Let's remember that a tangent line is another phrase for the word "slope" or derivative in the lingo of calculus. Since the tangent line is expected to be horizontal, then the slope is 0 (from the days of algebra/algebra 2).

But, since we know that slope is another way to talk about a derivative, then let's take the derivative and set it to zero...

y = x^{2}ln(x)

dy/dx = y' = x^{2} * 1/x + 2x*ln(x) ---> by way of the product rule

dy/dx = x + 2x*ln(x) = 0

Factor out x to see what we have...

x*(1 + 2ln(x)) = 0

Since we have two factors, either of them could be zero --> x = 0, or 1 + 2ln(x) = 0. Attempting to solve the second equation (i.e. root) gives...

2ln(x) = -1 --> ln(x) = -1/2 --> x = e^{-1/2} = 1/√e

**So we have two answers --> x = 0, or x = 1/√e which will yield a horizontal tangent line**

The second problem uses the concept of position, velocity, and acceleration...
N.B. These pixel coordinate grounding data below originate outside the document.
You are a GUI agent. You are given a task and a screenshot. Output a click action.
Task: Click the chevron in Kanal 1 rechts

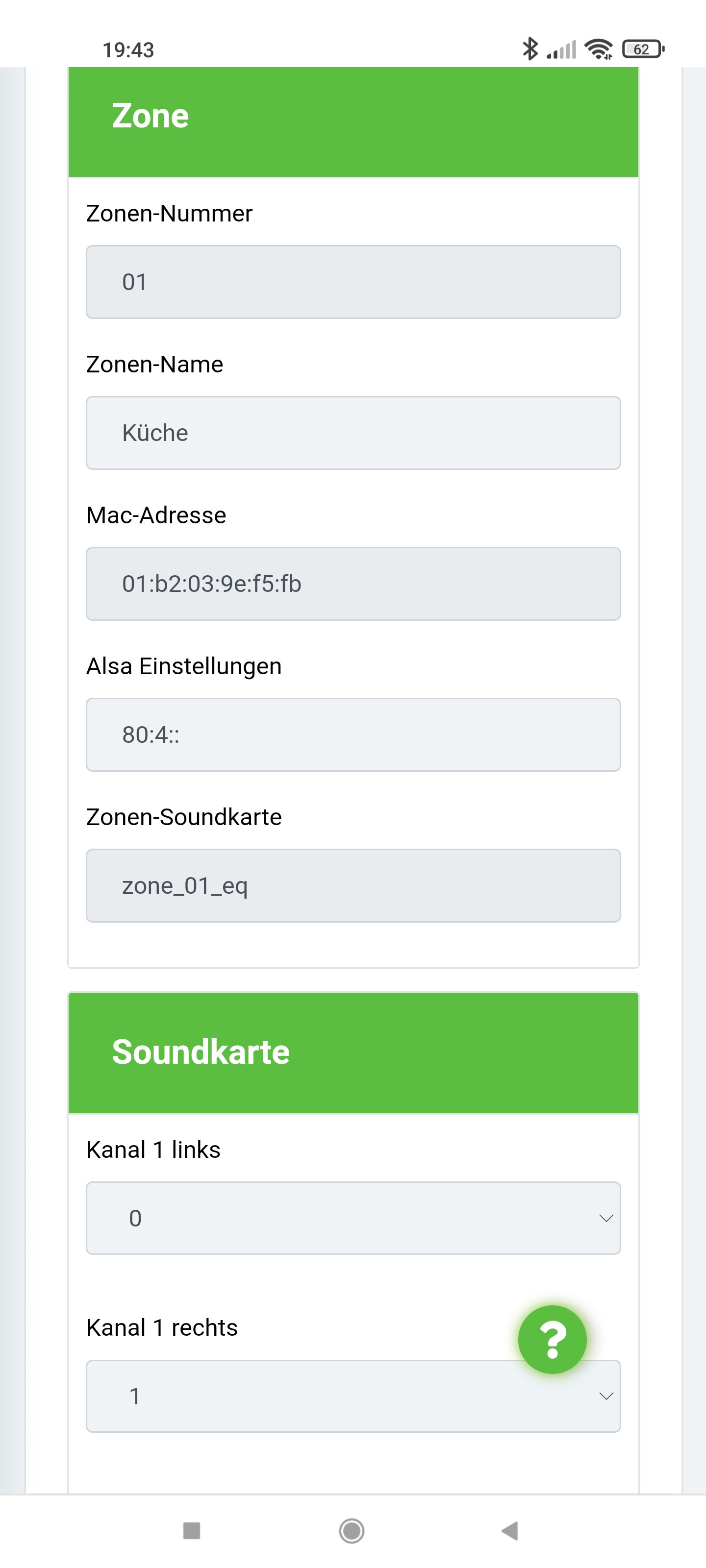[605, 1396]
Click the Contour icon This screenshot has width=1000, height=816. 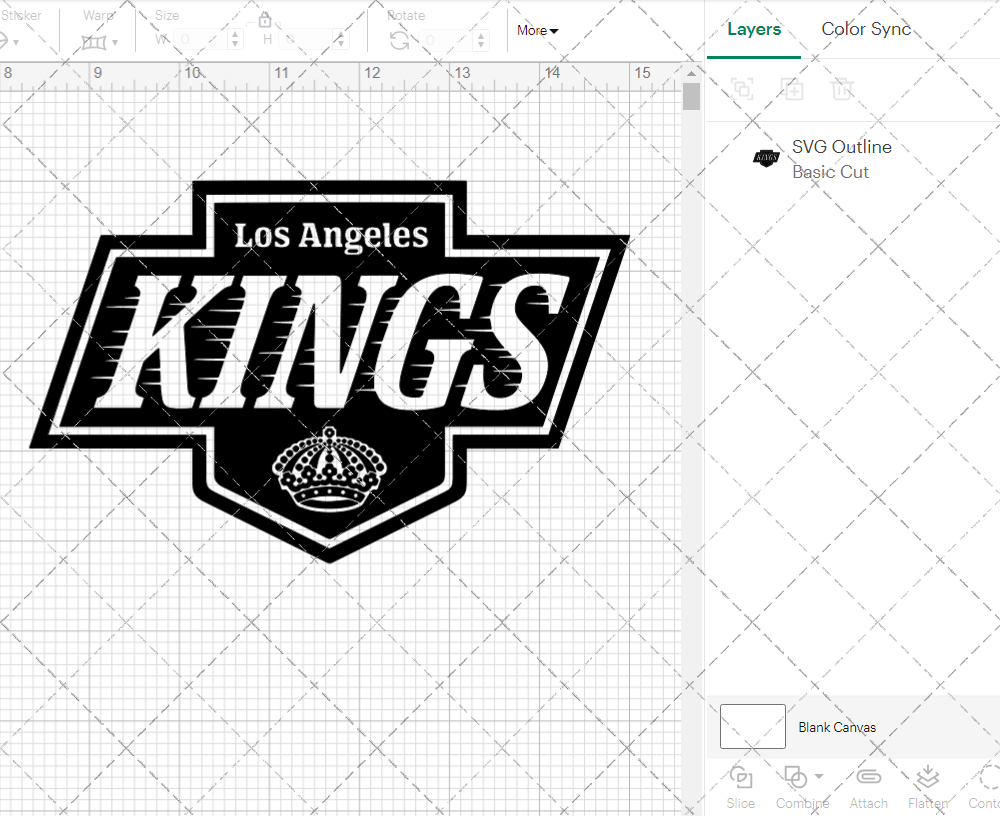[988, 778]
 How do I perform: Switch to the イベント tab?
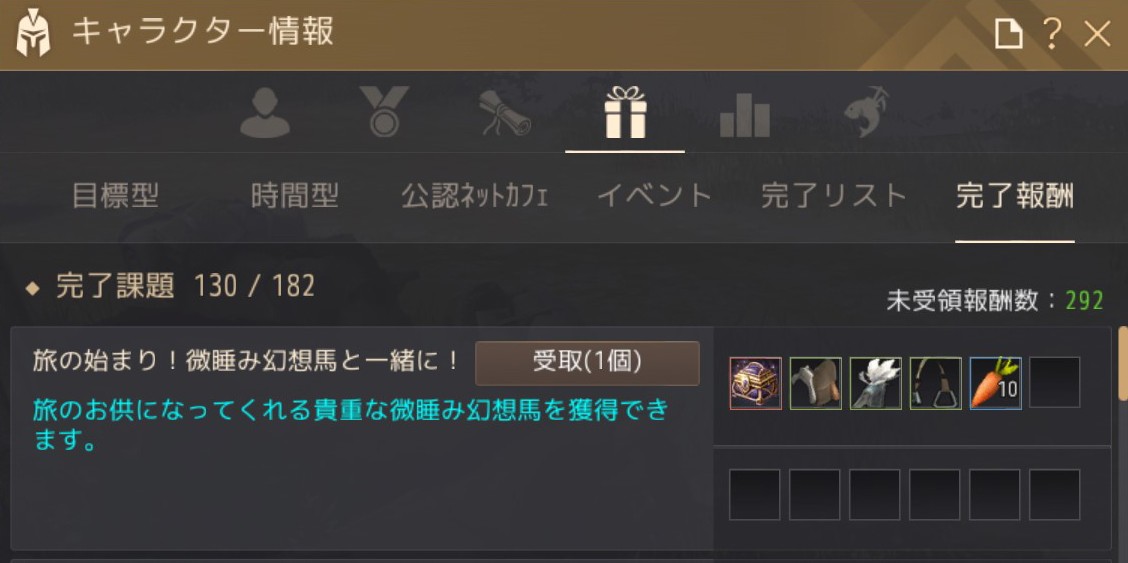[x=655, y=196]
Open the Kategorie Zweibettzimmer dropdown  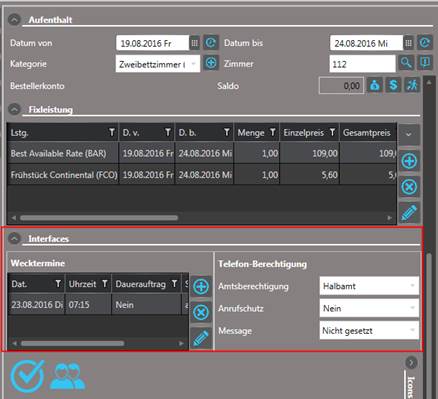click(x=158, y=64)
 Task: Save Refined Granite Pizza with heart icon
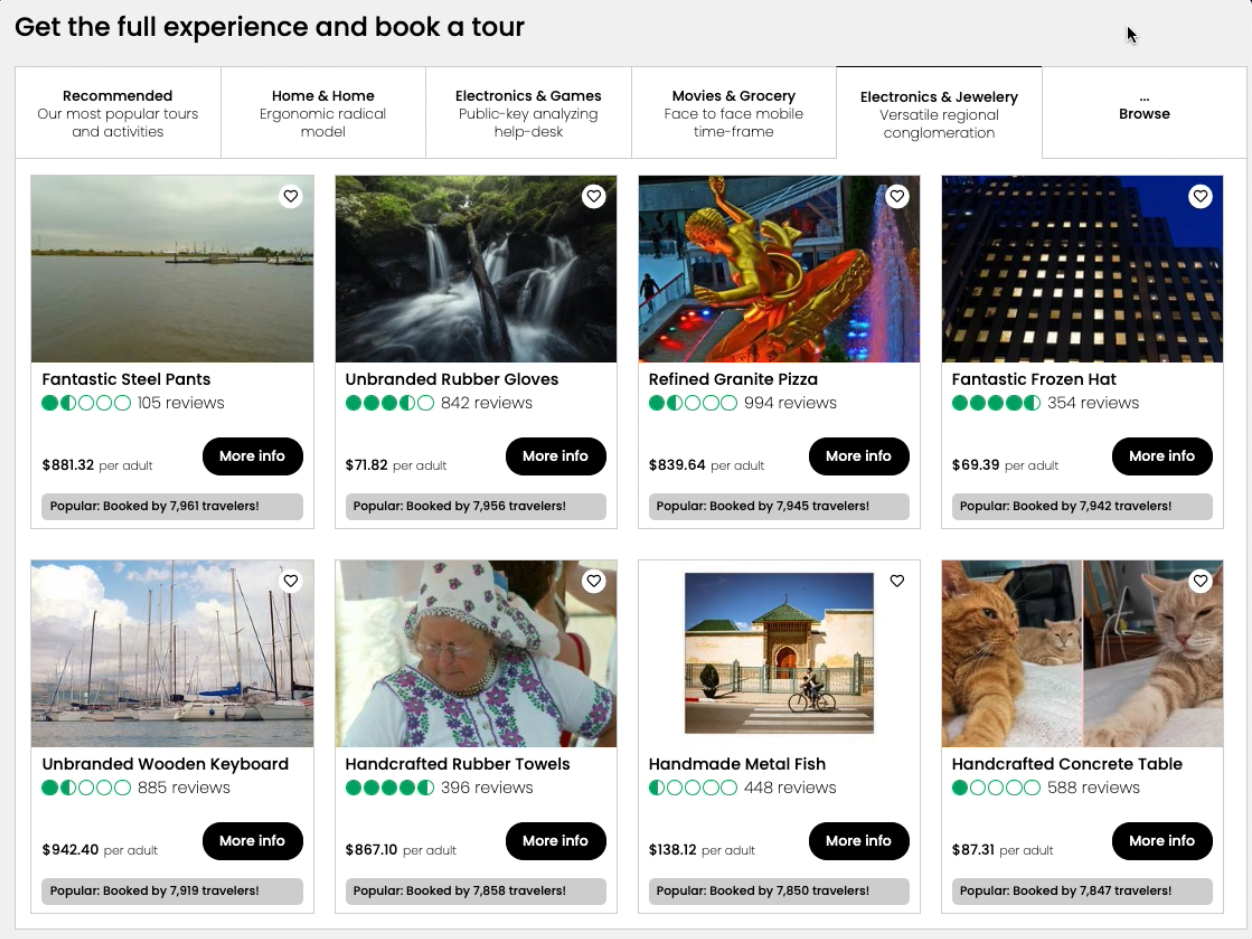pos(897,196)
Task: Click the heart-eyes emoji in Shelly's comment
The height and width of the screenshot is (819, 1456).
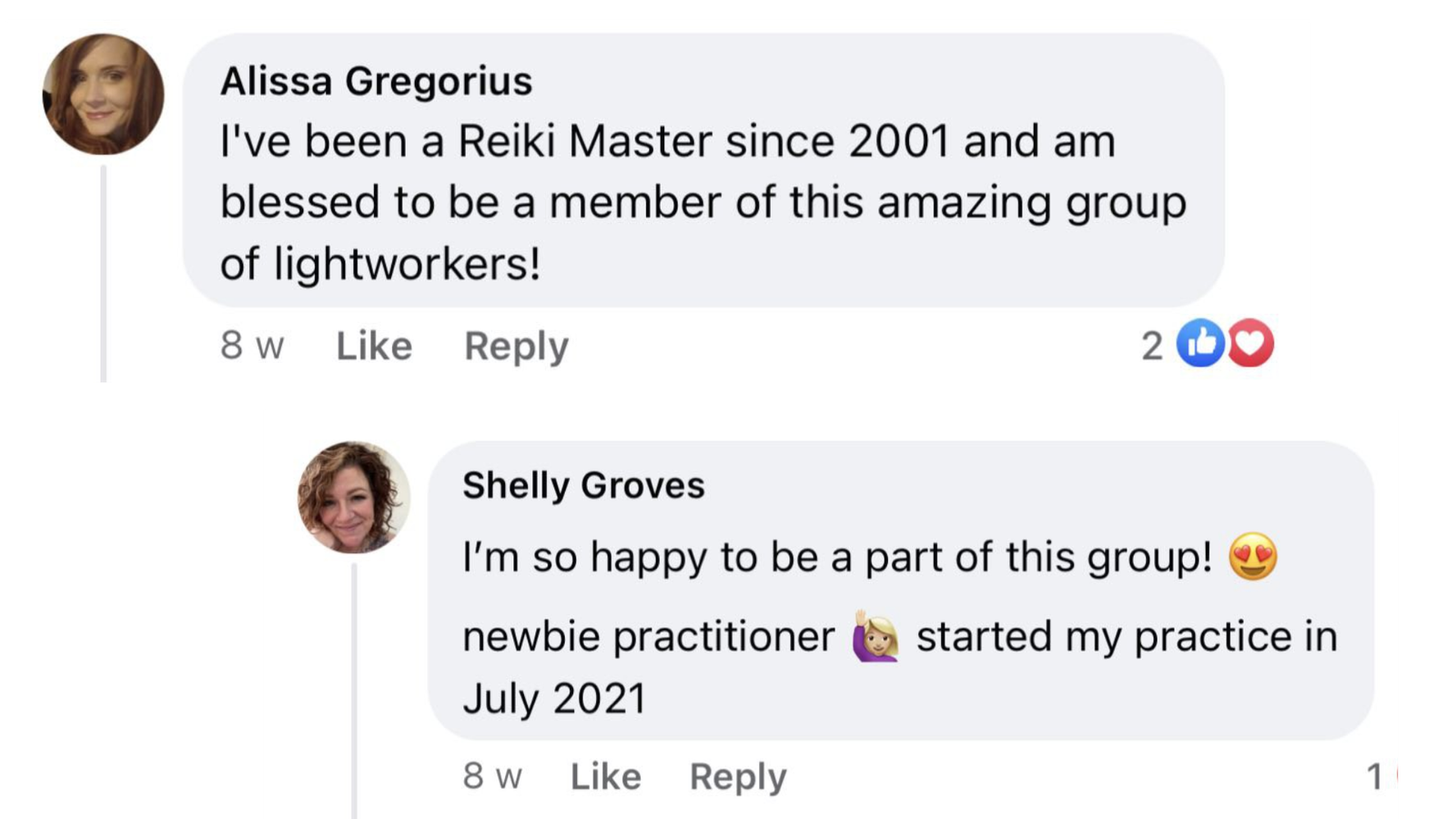Action: tap(1253, 557)
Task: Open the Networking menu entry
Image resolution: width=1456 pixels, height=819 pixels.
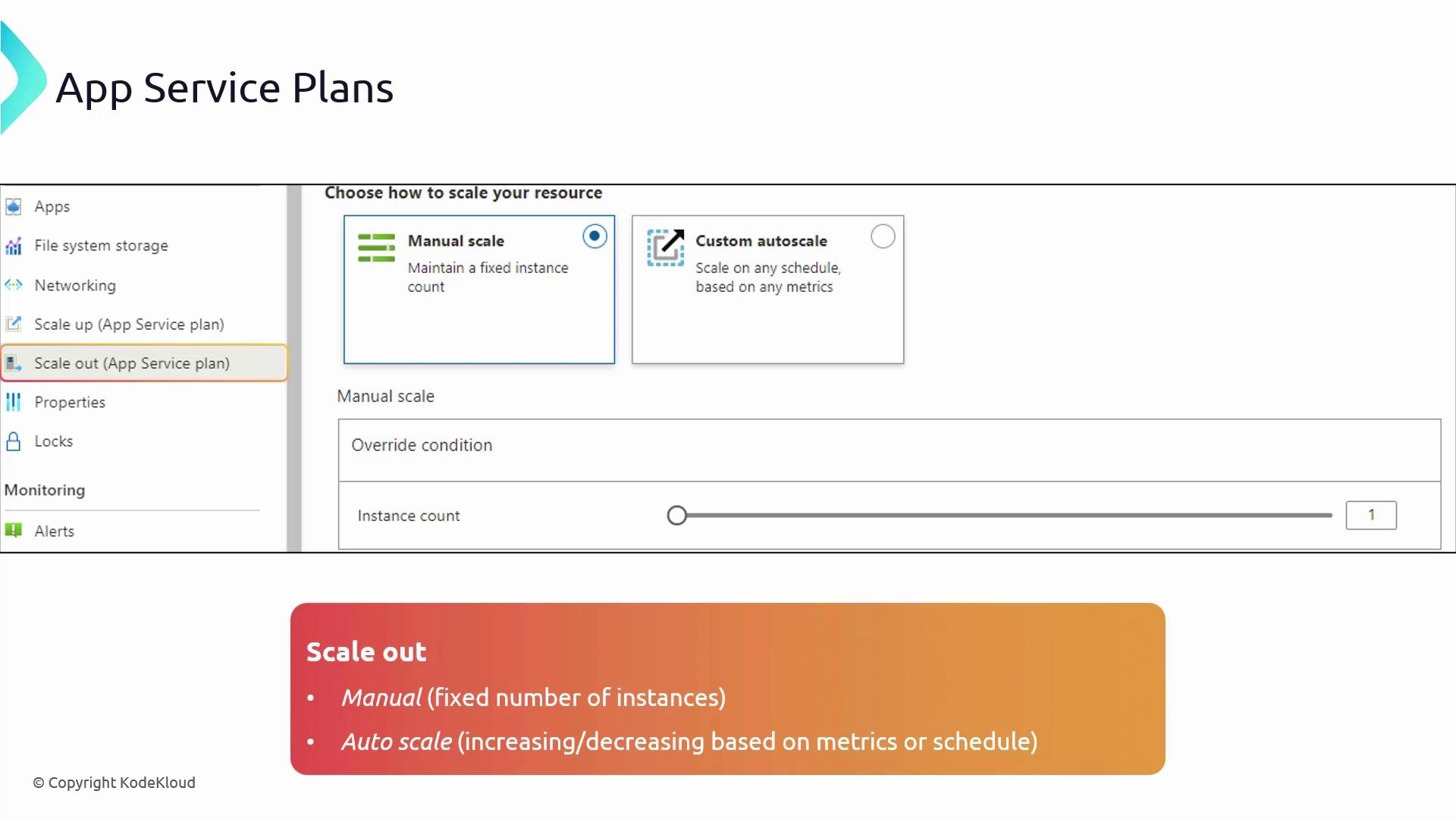Action: pos(75,285)
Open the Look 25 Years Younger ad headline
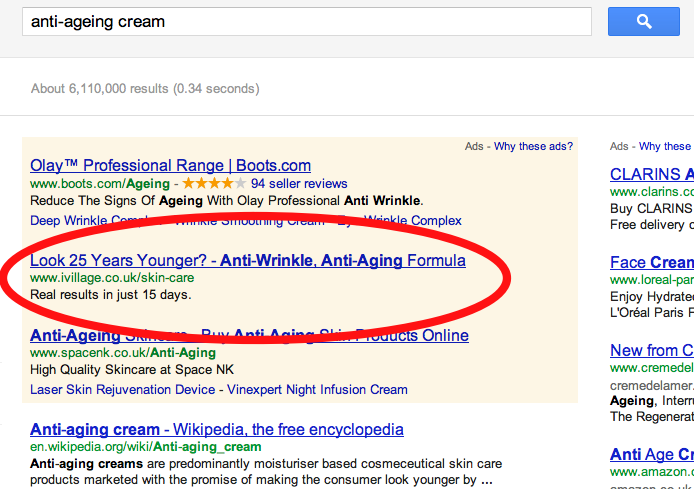The width and height of the screenshot is (694, 489). click(247, 261)
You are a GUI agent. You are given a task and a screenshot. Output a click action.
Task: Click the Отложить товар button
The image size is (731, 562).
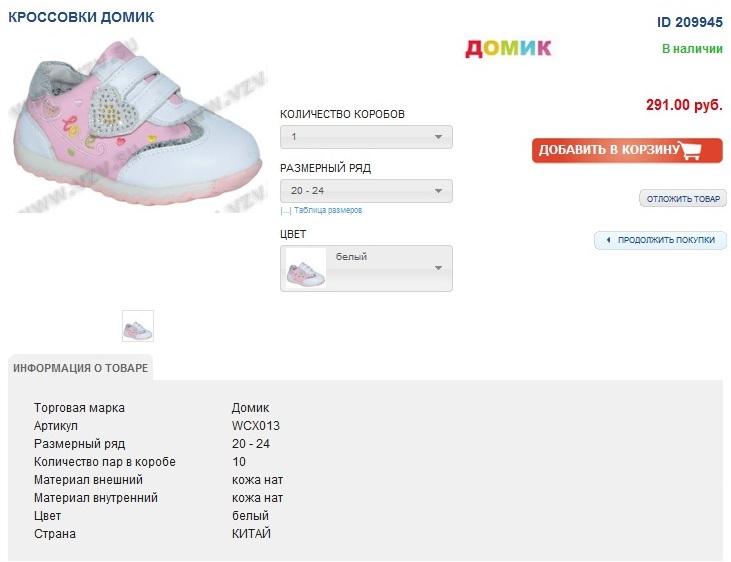pos(683,199)
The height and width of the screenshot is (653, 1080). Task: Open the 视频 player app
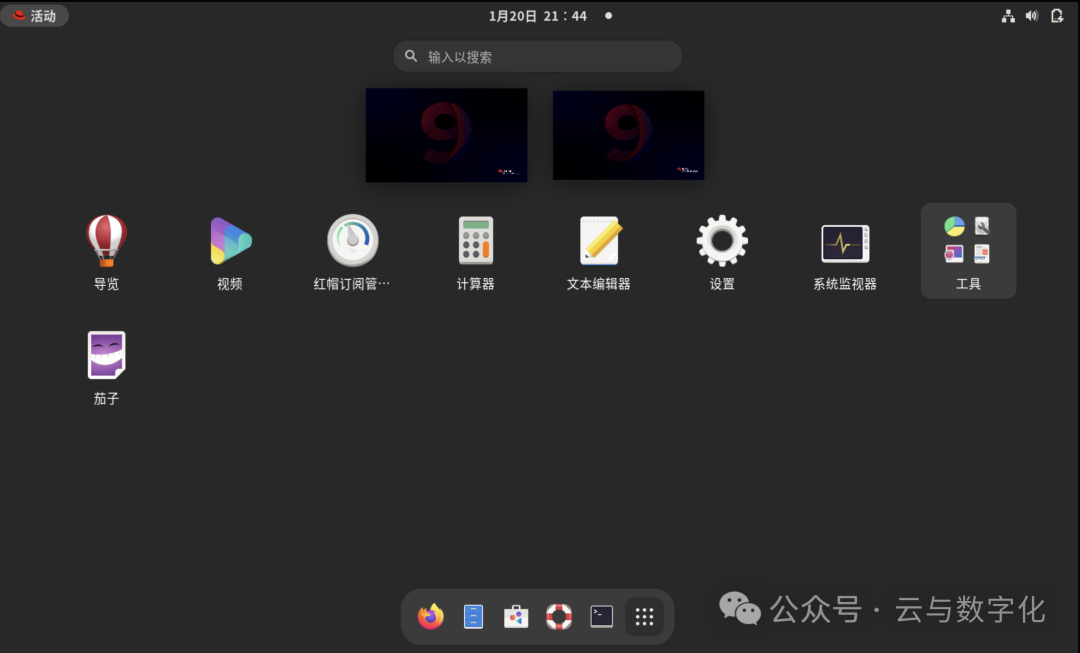[229, 240]
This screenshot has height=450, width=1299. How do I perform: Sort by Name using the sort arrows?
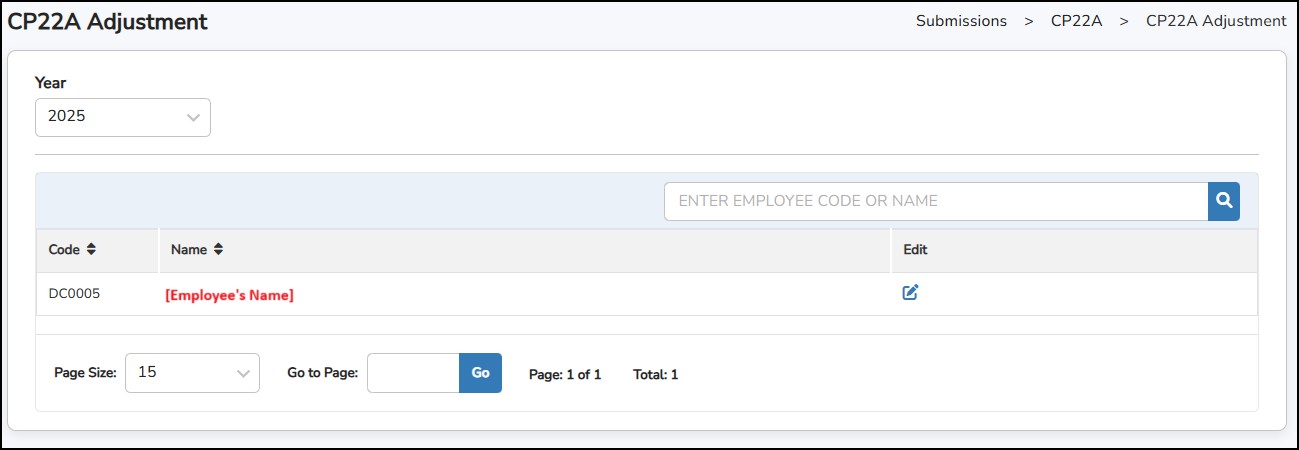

velocity = derivative of position with respect to time --> v = df/dt

acceleration = derivative of the velocity with respect to time --> a = dv/dt = d^{2}f/dt^{2}

f = 3cos(2t)

f' = v = 3 * 2 * (-sin(2t)) = -6sin(2t)

**f" = a = -6 * 2 * (cos(2t)) = -12cos(2t) = 4 * f**

Lily P.

Thank you so much03/24/21